The parade of political figures on both sides of politics through the doors of the NSW Independent Commission Against Corruption has demonstrated how valuable it can be to business to exert influence over political and bureaucratic decision-makers. Part of the reason for the NSW Liberals’ troubles currently is because of a specific measure, put in place by the previous NSW Labor government, to prevent property developers from donating to political parties in the hope of influencing development approvals. The result has been constant attempts to either game, or outright breach, that restriction in the hope of influencing Liberal ministers (and, of course, it would have been Labor ministers if the latter had still been in power).
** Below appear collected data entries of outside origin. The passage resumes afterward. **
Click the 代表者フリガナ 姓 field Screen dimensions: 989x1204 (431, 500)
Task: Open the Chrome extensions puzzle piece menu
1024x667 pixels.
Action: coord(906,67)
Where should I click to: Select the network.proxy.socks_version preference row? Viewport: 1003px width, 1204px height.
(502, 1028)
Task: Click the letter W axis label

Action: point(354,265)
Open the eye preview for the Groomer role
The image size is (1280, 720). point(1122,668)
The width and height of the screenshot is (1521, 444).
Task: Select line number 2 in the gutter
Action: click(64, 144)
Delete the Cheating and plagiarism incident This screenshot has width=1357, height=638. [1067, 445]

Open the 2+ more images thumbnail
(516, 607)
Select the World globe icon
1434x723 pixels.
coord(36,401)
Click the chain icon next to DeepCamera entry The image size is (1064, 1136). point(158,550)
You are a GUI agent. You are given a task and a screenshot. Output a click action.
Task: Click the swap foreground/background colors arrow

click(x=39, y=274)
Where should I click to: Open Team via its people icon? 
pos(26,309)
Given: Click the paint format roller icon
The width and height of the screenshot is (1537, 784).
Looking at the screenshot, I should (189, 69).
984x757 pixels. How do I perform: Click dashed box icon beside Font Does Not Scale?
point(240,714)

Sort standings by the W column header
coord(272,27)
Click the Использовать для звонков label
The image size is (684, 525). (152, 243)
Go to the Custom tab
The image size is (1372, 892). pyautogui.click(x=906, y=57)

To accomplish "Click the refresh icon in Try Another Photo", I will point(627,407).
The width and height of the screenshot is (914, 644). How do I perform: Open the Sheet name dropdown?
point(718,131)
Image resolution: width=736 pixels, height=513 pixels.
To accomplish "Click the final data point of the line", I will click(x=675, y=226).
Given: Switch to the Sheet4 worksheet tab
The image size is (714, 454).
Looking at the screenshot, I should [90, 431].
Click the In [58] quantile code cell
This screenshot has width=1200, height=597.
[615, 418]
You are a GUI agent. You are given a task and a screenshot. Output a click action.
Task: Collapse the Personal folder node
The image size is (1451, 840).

Short of a complete ban on any form of donation or assistance to political parties, there will always be efforts to get around the rules by both politicians and those who influence them. That’s why complete transparency is far preferable to efforts to restrict influence-peddling. Let voters see who is giving to political parties, and who politicians are meeting with — not just lobbyists, not just business leaders or unionists, but anyone who isn’t a constituent. And let’s see the same information for senior bureaucrats. That enables voters to judge for themselves the extent to which outside parties, be they business, union, or NGO, are trying to influence decision-makers.
Baird’s decision to publish ministerial appointment diaries, reflecting a similar system in the United Kingdom put in place by the Cameron government, is a good start. It should go further and cover all non-constituent meetings and be applied to the top levels of the bureaucracy as well.